CJUE

L’été des ordonnances (d'irrecevabilité) : un peu de ménage dans le prétoire

CJUE, Ord., 5ème chbre, 4 juillet 2012, Procédure pénale c. Ahmed Ettaghi, Aff. C-73/12.

CJUE, Ord., 5ème chbre, 4 juillet 2012, Procédure pénale c. Abd Aziz Tam, Aff. C-74/12.

CJUE, Ord., 5ème chbre, 4 juillet 2012, Procédure pénale c. Majali Abdel,  Aff. C-75/12.

La Cour de justice a toujours marqué son attachement à la coopération juridictionnelle dans l’espace européen. Coopération qui s’exerce désormais sous l’égide de la loyauté[1]. Pourtant, la juridiction européenne est parfois tenue de rappeler les conditions de fond et de forme de cette coopération. A ce titre, le mois de juillet a été l’occasion d’un petit rappel à l’ordre sous la forme de cinq d’ordonnances d’irrecevabilité.

S’agissant des exigences de forme, et conformément à la jurisprudence Telemarsicabruzzo, la Cour de justice a d’abord rappelé dans trois ordonnances du 4 juillet 2012[2], que «  la nécessité de parvenir à une interprétation du droit de l’Union qui soit utile pour le juge national exige que celui-ci définisse le cadre factuel et réglementaire dans lequel s’insèrent les questions qu’il pose ou que, à tout le moins, il explique les hypothèses factuelles sur lesquelles ces questions sont fondées », avant d’en conclure qu’une décision de renvoi qui « ne contient aucune description, même succincte, du cadre factuel et réglementaire du litige au principal et n’explicite pas non plus les hypothèses factuelles sur lesquelles la demande de décision préjudicielle est fondée » est manifestement irrecevable au sens de l’article 92§1 et 103§1 du règlement de procédure.

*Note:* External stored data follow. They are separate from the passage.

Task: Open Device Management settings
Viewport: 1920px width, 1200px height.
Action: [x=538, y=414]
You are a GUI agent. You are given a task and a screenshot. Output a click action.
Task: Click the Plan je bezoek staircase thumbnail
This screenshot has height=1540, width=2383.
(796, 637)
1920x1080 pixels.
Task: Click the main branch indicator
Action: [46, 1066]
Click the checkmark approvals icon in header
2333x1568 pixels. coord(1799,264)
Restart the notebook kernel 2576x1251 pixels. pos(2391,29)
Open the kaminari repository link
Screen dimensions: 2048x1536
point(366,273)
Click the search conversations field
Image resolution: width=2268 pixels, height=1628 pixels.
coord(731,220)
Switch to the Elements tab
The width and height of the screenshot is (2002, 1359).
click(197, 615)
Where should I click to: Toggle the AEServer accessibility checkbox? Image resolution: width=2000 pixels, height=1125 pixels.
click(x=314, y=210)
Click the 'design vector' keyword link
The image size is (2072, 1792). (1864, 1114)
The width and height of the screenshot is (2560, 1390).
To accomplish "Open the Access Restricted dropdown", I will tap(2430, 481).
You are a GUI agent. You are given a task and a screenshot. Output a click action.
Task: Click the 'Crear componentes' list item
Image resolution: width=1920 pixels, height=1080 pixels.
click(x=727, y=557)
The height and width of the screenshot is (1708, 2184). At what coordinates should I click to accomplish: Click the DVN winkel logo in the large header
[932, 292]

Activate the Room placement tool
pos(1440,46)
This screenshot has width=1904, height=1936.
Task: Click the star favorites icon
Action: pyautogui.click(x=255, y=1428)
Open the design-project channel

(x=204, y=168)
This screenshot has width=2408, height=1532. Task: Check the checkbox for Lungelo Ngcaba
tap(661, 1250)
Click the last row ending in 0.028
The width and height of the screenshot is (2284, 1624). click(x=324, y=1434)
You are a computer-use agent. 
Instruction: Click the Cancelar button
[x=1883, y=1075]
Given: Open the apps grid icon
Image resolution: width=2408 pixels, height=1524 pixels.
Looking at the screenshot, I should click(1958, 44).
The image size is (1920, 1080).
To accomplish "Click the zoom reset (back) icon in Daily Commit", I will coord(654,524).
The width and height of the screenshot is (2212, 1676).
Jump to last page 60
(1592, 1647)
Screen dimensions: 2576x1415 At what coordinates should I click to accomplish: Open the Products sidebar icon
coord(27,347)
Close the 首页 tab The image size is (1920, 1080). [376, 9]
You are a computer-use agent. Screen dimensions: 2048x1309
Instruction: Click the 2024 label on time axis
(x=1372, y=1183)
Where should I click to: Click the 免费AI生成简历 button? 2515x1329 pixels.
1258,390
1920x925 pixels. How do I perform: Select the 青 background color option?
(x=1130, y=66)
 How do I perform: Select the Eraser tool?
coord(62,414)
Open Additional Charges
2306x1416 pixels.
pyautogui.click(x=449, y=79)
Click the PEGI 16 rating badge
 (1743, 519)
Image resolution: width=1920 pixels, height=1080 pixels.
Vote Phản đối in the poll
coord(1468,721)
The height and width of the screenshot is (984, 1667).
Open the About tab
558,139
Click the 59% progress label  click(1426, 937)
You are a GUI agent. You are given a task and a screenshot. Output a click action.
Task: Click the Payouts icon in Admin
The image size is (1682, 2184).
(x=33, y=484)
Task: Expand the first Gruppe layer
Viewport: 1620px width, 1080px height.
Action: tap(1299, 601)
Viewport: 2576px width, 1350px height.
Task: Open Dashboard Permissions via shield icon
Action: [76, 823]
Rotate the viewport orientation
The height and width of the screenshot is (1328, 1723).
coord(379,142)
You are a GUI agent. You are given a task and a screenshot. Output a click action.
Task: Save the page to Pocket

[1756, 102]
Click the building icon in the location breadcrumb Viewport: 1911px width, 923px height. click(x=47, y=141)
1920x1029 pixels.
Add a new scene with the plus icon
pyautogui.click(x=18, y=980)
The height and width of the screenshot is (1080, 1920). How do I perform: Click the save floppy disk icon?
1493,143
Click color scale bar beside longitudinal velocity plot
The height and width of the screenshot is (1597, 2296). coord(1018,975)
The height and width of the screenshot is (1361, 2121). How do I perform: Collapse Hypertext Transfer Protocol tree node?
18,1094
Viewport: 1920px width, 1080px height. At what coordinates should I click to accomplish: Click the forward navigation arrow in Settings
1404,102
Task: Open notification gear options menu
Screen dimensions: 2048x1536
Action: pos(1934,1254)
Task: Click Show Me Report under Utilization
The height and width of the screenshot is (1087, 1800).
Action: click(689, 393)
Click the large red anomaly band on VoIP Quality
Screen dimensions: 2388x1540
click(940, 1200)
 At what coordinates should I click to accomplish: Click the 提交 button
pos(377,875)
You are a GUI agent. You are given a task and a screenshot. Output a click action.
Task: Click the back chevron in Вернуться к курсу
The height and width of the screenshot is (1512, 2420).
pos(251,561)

Elle a ensuite rappelé au sujet des exigences de fond, que « dans le cadre d’un renvoi préjudiciel au titre de l’article 267 TFUE, la Cour peut uniquement interpréter le droit de l’Union dans les limites des compétences attribuées à celle-ci », et qu’ainsi si elle « doit fournir tous les éléments d’interprétation nécessaires à l’appréciation, par la juridiction nationale, de la conformité de cette réglementation avec le droit de l’Union dont elle assure le respect », elle ne dispose pas en revanche « d’une telle compétence lorsque, d’une part, l’objet du litige au principal ne présente aucun élément de rattachement au droit de l’Union et, d’autre part, la réglementation dont l’interprétation est demandée ne se situe pas dans le cadre du droit de l’Union ». La juridiction européenne en déduit logiquement dans l’affaire Hermes Hitel és Faktor Zrt[3] son incompétence, puisque « le litige au principal porte sur des dispositions du droit national qui s’appliquent dans un contexte purement national et ne présente pas de lien avec le droit de l’Union ».

De même rejette-t-elle dans l’affaire Gennaro Currà[4], la question préjudicielle ayant pour objet les règles du droit international relatives à l’immunité juridictionnelle des organes étatiques. En effet, bien que « les compétences de l’Union doivent être exercées dans le respect du droit international » et même si la Cour doit parfois « appliquer le droit international et peut [alors] être amenée à interpréter certaines règles relevant de ce droit », rien dans la décision de renvoi ne laisse à penser que le litige au principal « puisse relever du champ d’application du droit de l’Union ni, partant, des règles de droit international ayant une incidence sur l’interprétation du droit de l’Union ». La juridiction oppose en conséquence son incompétence ratione materiae.

Si les raisonnements développés sur le fond ne sont absolument pas de nature à étonner, on peut penser que la simultanéité de ces ordonnances devrait, en ces temps d’engorgement du prétoire luxembourgeois, inviter les juridictions nationales à faire preuve d’un minimum de circonspection dans le recours à la procédure préjudiciel.